Les demandes de nullité de mariage étaient communes dans les familles royales à cette époque. Aussi s’attendait-on à ce que le pape Clément VII réponde favorablement à Henri. Mais en mai 1527, un événement remet brutalement en cause cette attente : Charles Quint, impliqué dans les guerres d’Italie, prend Rome et en fait le sac. À partir de cette date, le pape devient en quelque sorte son otage et évite de ce fait de le mécontenter. Or, l’empereur Charles, neveu de Catherine, s’oppose fermement à toute annulation. L’affaire du divorce semble par conséquent compromise.

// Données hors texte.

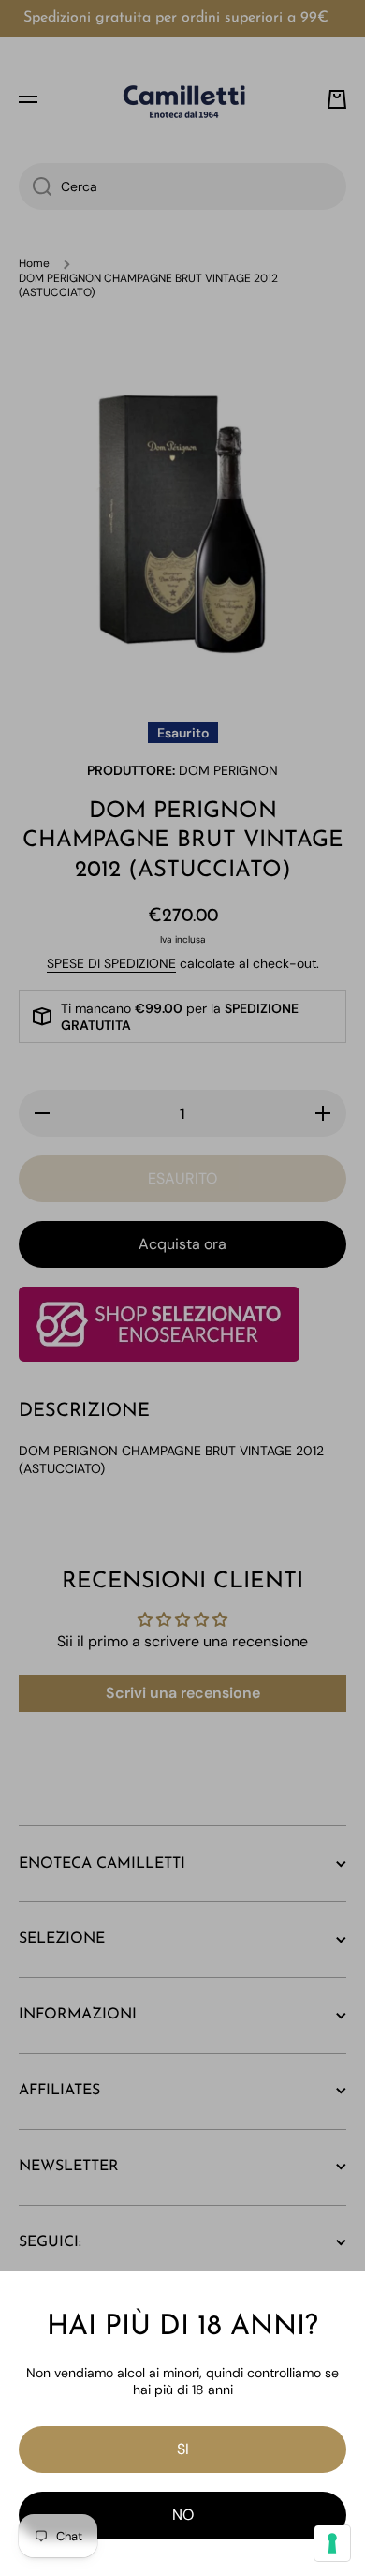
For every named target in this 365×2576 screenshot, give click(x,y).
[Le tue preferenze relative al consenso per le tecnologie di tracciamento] (332, 2543)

Le schisme de 1534 : le roi, pape en son Église
Mais c’était sans compter la pugnacité d’Henri. Après de nombreux rebondissements, à commencer par son mariage avec Anne Boleyn en 1533, le roi décide de convoquer un Parlement à l’automne 1534. En novembre, celui-ci vote l’Acte de Suprématie, par lequel le souverain est reconnu comme étant à la tête de son Église : « Bien que le roi soit, à juste titre, et comme il se doit, le chef suprême de l’Église d’Angleterre, et que cela soit admis par les assemblées du clergé de ce royaume, cependant, pour le confirmer et l’établir, […] il est déclaré par l’autorité du présent Parlement que le roi, ses héritiers et successeurs, qui seront à leur tour rois de ce royaume, doivent être pleinement considérés par tous comme chefs suprêmes en ce monde de l’Église d’Angleterre, appelée Anglicana ecclesia. » Les sujets anglais, désormais soustraits à l’autorité du pape, sont donc soumis aux décisions de leur monarque aussi bien en matière spirituelle que temporelle. Le schisme est consommé : l’Église d’Angleterre s’émancipe du giron romain.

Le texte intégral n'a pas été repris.